New calls for big drop in oil prices!
http://gm-volt.com/2017/10/18/analyst-predicts-evs-will-cause-oil-prices-dip-10-barrel/
http://gm-volt.com/2017/10/18/analyst-predicts-evs-will-cause-oil-prices-dip-10-barrel/
New calls for big drop in oil prices!
http://gm-volt.com/2017/10/18/analyst-predicts-evs-will-cause-oil-prices-dip-10-barrel/
I don't buy it. Mostly due to the time frame. Well, if we see massive deflation that could happen...
Energy storage is major technical challenge facing our world economies.
Chemical energy storage is awesome as far as density, surpassed only by nuclear energy (IIRC)
I see no problem with leaving fossil fuels stored in the ground for possible use at a future time (e.g , when solar power is unavailable).
But the Norwegians, and other entities holding $5T in assets around the world have said enough. They won't be party to this crime any more. Good for them.
The problem, is who 'owns' the fuel while it sits underground.

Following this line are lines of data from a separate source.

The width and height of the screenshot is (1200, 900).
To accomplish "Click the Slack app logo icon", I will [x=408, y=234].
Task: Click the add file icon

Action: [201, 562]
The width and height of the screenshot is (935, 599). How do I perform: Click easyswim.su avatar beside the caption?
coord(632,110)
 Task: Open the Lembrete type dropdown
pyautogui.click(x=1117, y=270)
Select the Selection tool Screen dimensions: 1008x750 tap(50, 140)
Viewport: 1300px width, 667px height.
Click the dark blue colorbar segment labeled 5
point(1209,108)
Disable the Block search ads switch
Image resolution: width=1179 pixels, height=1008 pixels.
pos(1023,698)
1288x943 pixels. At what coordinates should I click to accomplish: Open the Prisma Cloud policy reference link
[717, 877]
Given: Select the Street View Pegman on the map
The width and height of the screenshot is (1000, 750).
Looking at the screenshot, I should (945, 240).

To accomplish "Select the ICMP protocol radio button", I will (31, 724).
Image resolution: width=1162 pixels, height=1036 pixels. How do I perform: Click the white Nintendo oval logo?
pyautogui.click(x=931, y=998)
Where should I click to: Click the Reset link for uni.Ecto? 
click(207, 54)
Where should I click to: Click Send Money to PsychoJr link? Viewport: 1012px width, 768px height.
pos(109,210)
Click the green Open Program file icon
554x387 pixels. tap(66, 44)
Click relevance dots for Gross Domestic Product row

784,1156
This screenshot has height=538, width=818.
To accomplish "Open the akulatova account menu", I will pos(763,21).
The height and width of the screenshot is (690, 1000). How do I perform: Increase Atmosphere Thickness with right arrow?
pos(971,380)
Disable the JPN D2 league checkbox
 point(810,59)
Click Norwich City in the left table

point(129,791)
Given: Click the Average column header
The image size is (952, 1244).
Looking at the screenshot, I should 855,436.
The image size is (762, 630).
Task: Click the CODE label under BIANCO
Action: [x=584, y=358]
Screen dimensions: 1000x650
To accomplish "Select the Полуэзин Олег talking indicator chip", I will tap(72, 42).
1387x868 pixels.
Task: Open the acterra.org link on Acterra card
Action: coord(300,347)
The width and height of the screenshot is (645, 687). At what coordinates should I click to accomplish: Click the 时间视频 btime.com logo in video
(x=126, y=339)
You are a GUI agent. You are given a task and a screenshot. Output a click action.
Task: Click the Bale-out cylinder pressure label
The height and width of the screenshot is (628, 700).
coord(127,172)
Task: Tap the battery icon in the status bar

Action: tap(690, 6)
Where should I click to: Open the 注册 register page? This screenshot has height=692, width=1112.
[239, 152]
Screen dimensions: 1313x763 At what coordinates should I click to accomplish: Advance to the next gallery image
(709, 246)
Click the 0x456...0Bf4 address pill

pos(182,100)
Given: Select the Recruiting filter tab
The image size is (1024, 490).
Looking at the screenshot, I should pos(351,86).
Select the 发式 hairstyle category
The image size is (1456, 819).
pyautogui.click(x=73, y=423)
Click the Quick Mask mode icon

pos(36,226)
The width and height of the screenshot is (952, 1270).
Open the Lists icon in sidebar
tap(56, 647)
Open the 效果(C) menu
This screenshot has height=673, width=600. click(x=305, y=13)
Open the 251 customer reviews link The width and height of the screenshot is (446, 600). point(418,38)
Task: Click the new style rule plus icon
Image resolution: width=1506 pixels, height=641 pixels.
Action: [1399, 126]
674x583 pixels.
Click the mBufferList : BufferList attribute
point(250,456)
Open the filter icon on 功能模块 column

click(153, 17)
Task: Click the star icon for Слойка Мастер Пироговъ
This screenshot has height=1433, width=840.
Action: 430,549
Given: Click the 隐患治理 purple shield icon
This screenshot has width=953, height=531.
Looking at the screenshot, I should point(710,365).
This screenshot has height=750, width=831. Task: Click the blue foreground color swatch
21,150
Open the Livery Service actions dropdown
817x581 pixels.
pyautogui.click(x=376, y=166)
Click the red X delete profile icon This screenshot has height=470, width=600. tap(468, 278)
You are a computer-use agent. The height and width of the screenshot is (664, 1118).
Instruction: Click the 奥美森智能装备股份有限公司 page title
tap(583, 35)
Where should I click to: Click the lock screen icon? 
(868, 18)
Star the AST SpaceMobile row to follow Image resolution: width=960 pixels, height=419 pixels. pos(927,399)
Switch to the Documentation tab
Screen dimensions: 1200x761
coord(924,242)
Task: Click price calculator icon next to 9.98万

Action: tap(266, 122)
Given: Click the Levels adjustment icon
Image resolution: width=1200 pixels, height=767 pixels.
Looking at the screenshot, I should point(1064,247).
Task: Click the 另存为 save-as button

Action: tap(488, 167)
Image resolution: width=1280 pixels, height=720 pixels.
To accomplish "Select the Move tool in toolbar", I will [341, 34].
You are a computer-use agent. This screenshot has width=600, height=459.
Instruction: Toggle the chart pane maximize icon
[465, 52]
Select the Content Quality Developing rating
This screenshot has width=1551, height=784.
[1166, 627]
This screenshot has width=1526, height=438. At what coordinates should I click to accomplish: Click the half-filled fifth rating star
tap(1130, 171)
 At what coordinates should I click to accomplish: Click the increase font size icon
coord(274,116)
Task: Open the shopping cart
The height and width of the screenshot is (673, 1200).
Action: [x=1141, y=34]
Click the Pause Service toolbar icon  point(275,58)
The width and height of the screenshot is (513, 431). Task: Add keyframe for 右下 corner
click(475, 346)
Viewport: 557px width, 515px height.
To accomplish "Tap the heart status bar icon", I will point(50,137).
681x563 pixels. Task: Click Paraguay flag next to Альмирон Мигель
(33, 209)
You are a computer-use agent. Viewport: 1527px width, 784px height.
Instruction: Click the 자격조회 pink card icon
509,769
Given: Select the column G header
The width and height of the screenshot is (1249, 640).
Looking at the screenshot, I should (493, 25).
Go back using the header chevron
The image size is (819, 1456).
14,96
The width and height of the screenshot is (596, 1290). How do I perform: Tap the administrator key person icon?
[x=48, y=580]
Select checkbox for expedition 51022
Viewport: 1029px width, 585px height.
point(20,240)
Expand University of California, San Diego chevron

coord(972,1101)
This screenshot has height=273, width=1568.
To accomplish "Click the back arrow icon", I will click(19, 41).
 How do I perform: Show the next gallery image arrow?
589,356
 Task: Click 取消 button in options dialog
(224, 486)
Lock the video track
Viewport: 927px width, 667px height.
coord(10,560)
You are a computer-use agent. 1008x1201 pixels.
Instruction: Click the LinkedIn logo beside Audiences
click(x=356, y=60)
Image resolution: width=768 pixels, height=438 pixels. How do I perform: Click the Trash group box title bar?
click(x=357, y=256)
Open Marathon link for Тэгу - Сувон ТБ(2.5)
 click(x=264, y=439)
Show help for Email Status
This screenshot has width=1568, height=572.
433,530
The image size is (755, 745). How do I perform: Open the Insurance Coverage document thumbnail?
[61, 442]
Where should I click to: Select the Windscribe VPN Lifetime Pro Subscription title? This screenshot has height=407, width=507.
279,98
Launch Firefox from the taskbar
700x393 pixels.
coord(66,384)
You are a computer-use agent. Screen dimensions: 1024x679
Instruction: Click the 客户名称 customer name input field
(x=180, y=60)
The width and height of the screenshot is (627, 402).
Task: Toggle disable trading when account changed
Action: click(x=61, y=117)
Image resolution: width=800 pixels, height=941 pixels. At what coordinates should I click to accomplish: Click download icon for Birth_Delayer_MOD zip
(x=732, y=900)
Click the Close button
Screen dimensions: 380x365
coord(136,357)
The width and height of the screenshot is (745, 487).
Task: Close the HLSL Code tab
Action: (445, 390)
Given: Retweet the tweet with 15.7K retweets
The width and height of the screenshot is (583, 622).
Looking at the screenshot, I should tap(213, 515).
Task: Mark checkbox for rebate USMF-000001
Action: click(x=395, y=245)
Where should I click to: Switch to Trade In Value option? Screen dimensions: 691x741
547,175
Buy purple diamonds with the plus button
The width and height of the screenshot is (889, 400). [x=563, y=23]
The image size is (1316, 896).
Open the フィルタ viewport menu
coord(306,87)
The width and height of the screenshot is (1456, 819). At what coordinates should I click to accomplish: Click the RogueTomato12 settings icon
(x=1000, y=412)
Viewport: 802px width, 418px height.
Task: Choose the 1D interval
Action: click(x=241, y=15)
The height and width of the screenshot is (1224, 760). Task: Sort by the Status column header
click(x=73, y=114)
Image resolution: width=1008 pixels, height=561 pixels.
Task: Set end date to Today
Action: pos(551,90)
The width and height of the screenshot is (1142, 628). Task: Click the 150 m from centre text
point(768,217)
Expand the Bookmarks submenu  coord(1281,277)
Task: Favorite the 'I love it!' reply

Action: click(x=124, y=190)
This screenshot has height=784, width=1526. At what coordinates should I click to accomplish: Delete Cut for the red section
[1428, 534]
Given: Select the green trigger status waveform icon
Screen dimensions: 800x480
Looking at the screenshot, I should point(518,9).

The valuation of many of the largest companies in the world is based upon those hydrocarbons under the ground, and the **assumption** that they will be able to extract and sell them for a fat profit at a future date.
Those same wealthy entities are directly bankrolling climate misinformation, and supporting political candidates that are undermining climate science, climate policy and climate action.
It could be pointed out that the US GOP is the **only** political party in the entire world (discounting tiny fringe and crank groups without any power) that denies anthropogenic climate change in its platform and as a litmus test for candidates. And they all receive huge amounts of campaign cash (and post retirement think-tank payola) from those folks holding those assets under the ground.
To make the problem quantitative, the current valuation of the fossil companies is based upon the premise that they can and will extract and burn enough fuel to add 2,500 billion tons of CO2 to the atmosphere before 2100.
And every scientific body on the planet has stated that keeping climate change on the good side of catastrophe requires that no more than 450±200 billion tons of CO2 be emitted before 2100. Less than a fifth of the currently valued underground assets. Or about what the world would emit at current rates in less than 20 years.
So, given this math...how much are those assets under the ground really worth? What about the companies that hold them? How about less than 20% of current value? Or zero?
If the transition to a sustainable energy system is still possible, technically, and at a cost comparable to burning fossils, and every government in the world has signed on to starting the transition, which avoids catastrophe, and saves millions of lives (per year) in the near future from reduced air pollution, why would we not say 'hell yeah, let's do this thing'??
Because the holders of those currently harmless underground assets have used a tiny fraction of their paper wealth to subvert the will of the people, undermine our nation's bedrock confidence in science and the media, and to literally buy a majority of the US polity and to keep it in power. All this for no other reason but to delay the **inevitable** day of reckoning that comes for them and their fictitious valuation models.
And you and I and anyone with a retirement index fund or a pension is investing in them. But the Norwegians, and other entities holding $5T in assets around the world have said enough. They won't be party to this crime any more. Good for them.